Stored data entries:
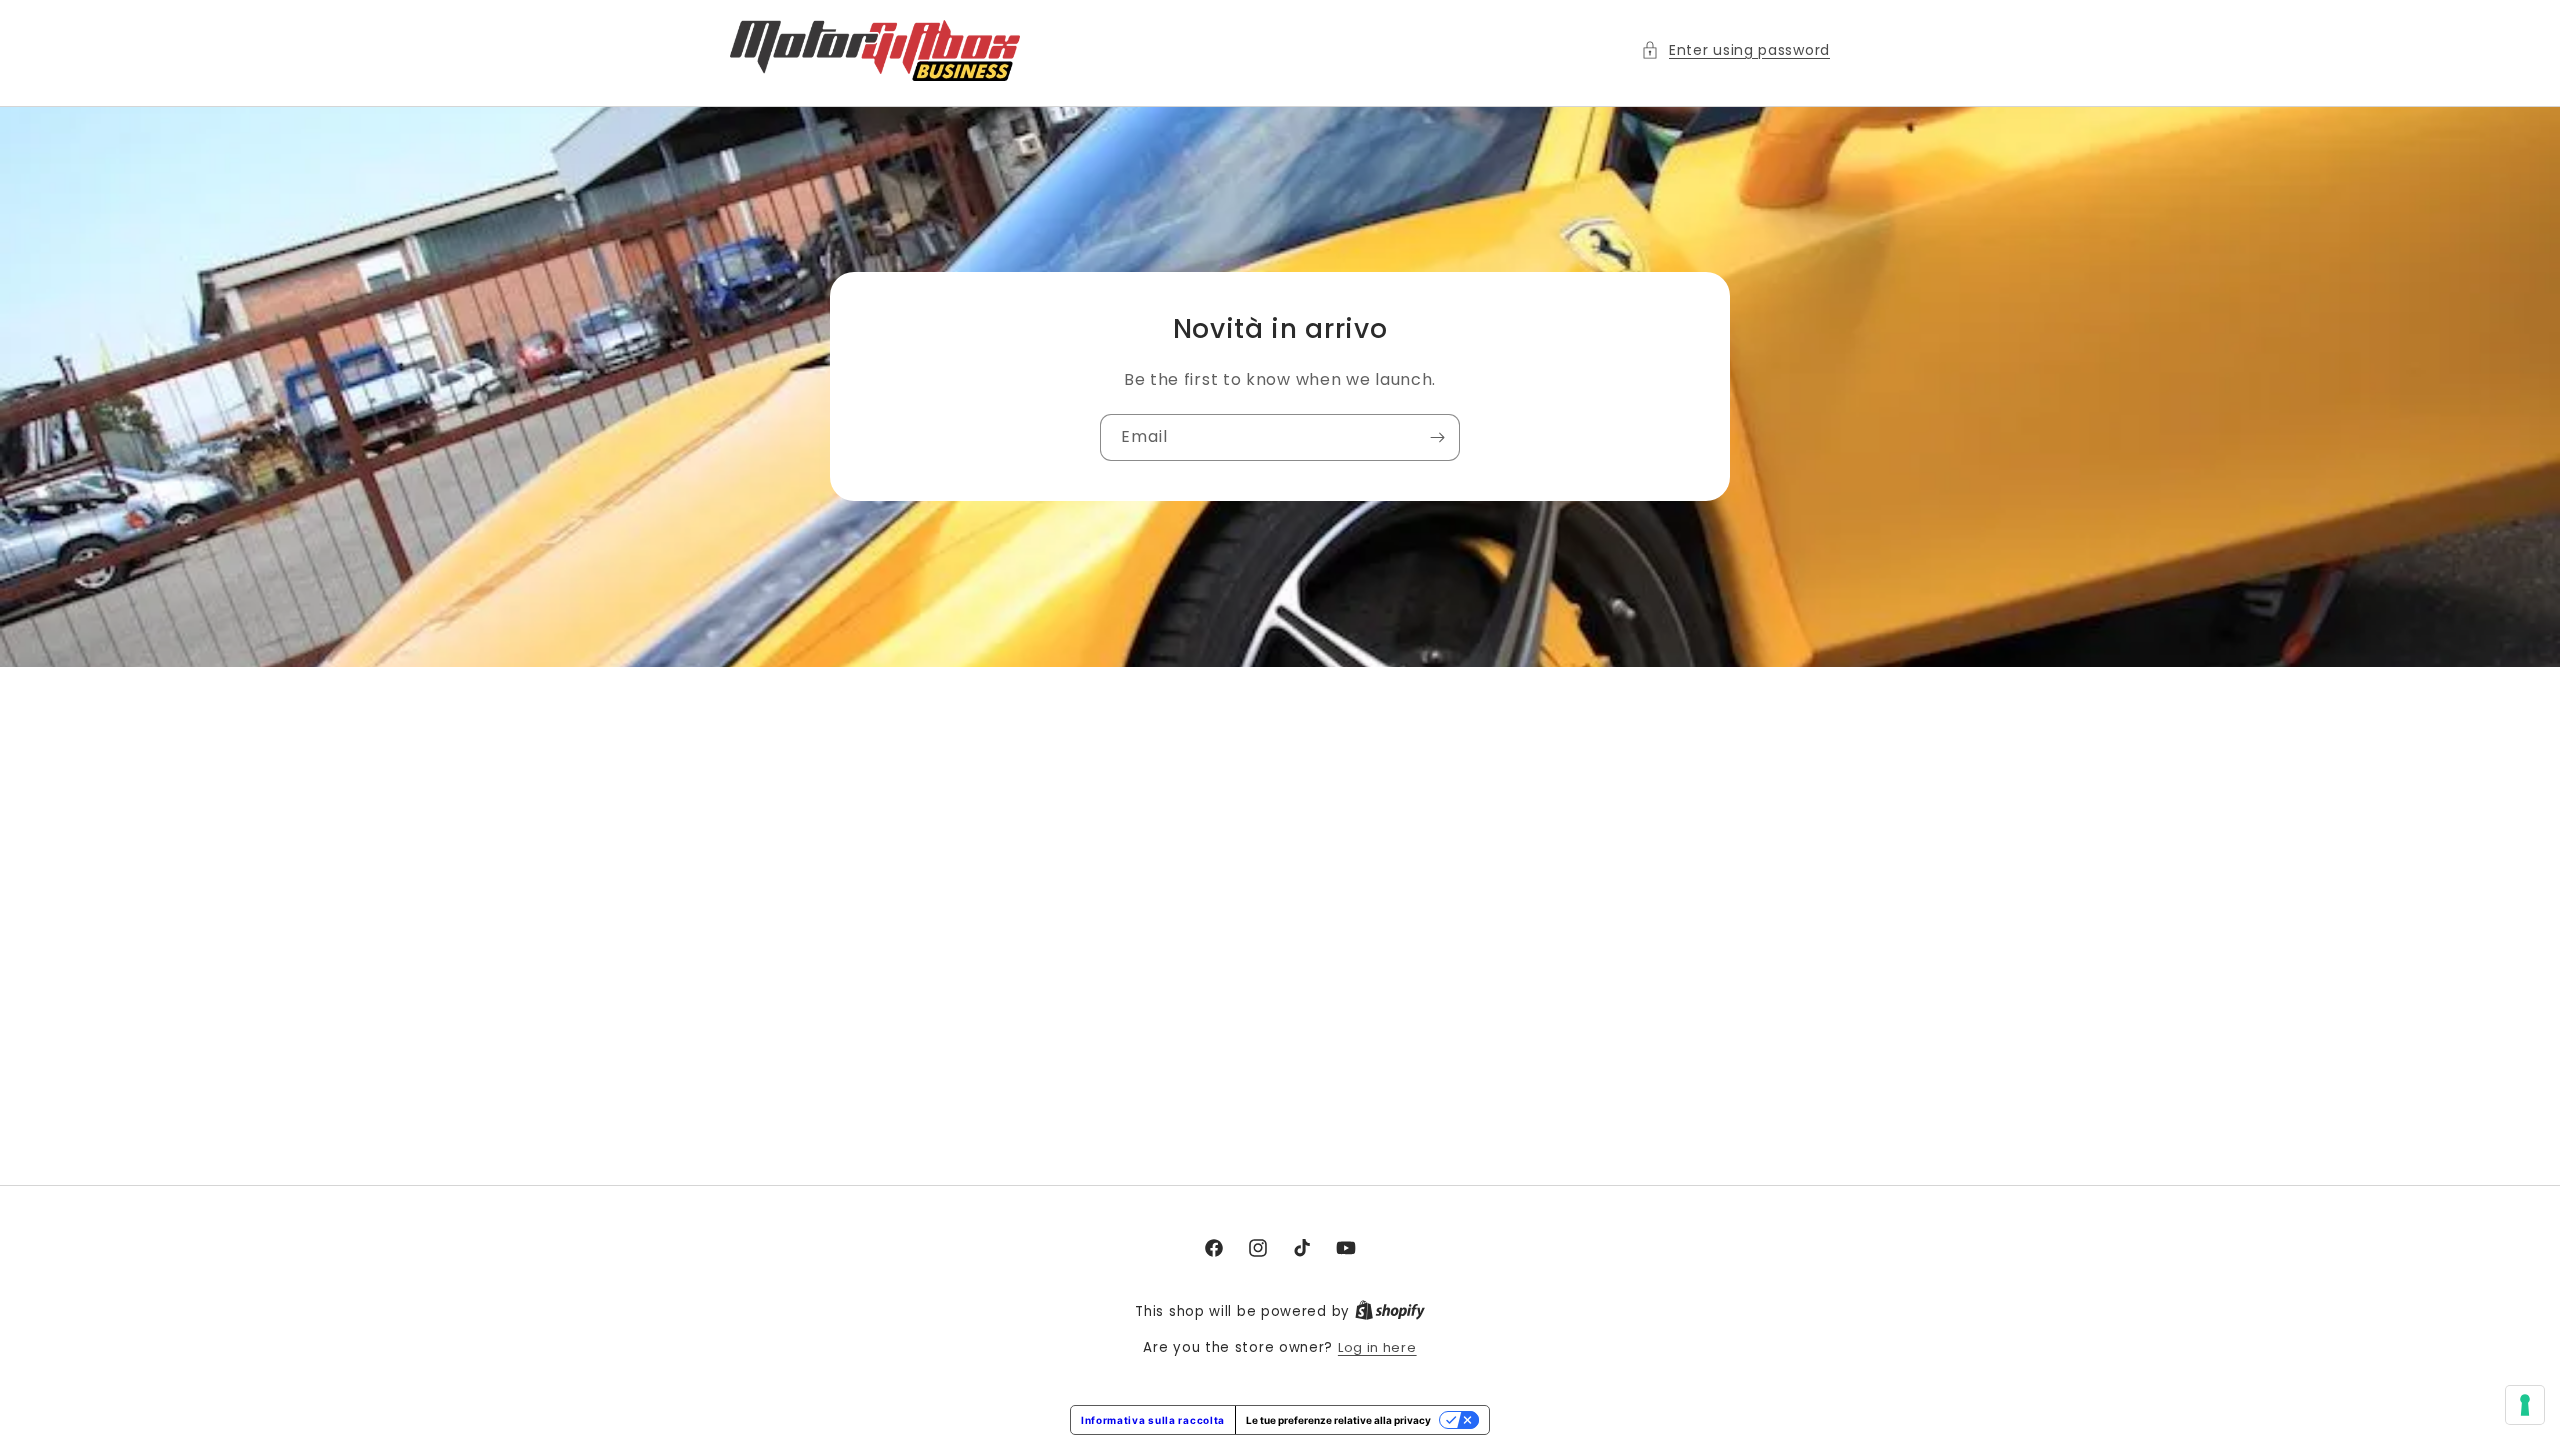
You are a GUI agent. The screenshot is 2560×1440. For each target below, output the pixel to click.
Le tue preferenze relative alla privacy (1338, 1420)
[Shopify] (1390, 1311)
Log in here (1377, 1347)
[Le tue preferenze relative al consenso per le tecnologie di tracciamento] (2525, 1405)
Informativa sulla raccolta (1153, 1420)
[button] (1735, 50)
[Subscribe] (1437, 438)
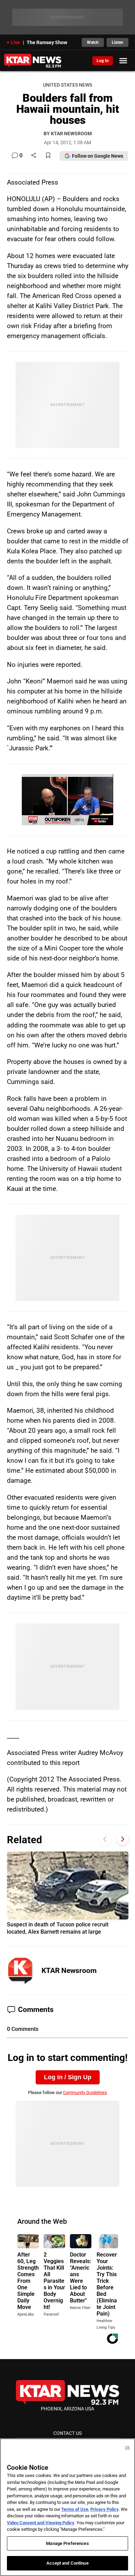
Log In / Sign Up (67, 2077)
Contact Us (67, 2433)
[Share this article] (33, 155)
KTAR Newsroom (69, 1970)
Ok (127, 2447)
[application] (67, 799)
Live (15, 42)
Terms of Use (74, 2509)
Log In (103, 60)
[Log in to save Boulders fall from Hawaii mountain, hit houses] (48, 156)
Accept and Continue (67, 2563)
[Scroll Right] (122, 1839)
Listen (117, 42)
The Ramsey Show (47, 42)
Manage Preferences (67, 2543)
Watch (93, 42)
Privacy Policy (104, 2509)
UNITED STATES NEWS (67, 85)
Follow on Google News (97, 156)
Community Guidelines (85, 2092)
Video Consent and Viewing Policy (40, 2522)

**DIRECTIONS**
Repeat precisely the lines of the data starting at the one containing "Terms of Use (74, 2509)", last line included.

**SOLUTION FOR THIS TASK**
Terms of Use (74, 2509)
Log In (103, 60)
[Log in to save Boulders fall from Hawaii mountain, hit houses] (48, 156)
Accept and Continue (67, 2563)
[Scroll Right] (122, 1839)
Listen (117, 42)
The Ramsey Show (47, 42)
Manage Preferences (67, 2543)
Watch (93, 42)
Privacy Policy (104, 2509)
UNITED STATES NEWS (67, 85)
Follow on Google News (97, 156)
Community Guidelines (85, 2092)
Video Consent and Viewing Policy (40, 2522)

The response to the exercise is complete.